6

What are file formats supported by Presto? Is there any specific file formats recommended for better performance. I would be interested to know if there is any columnar file format like RCfile that's optimized for Presto?

Animesh Raj Jha
  • 2,704
  • 1
  • 21
  • 25

5 Answers5

8

We test every Trino (formerly PrestoSQL) release with Parquet, ORC, RCFile, Avro, SequenceFile, TextFile, and other formats, but Presto should support any standard Hadoop file format. At Facebook most of our data is in ORC format, so currently this format has the best performance on Presto.

Dain Sundstrom
  • 2,699
  • 15
  • 14
2

Best optimized is ORC. Parquet is pretty good too, more optimizations coming thanks to Netflix.

1

For the current version of presto, I recommond using ORC file, Dain has finished the new ORC reader in presto, and it is very fast.
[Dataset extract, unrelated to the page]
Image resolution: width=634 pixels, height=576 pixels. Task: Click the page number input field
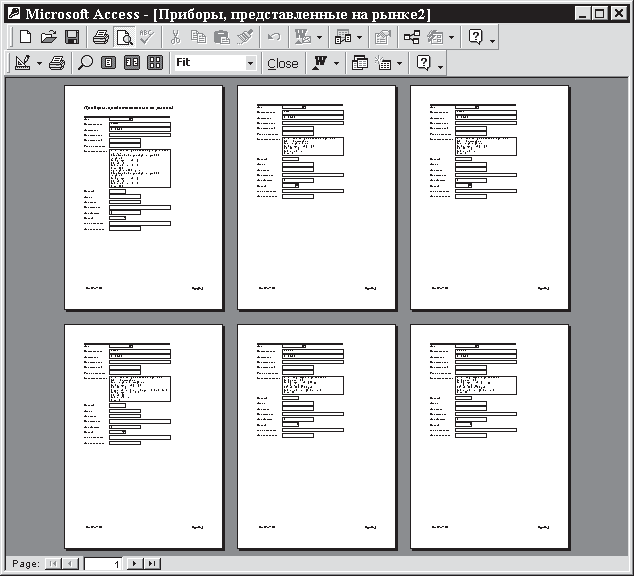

Here is the blog https://code.facebook.com/posts/370832626374903/even-faster-data-at-the-speed-of-presto-orc/

袁安峰
  • 652
  • 6
  • 5
1

At present Text, SequenceFile, RCFile, ORC and Parquet file formats are supported by Presto. Reference: https://prestodb.io/overview.html

venus
  • 1,188
  • 9
  • 18
0

The following file types are supported for the Hive connector: •ORC •Parquet •Avro •RCFile •SequenceFile •JSON •Text In my practice the best optimized formats are ORC and Parquet.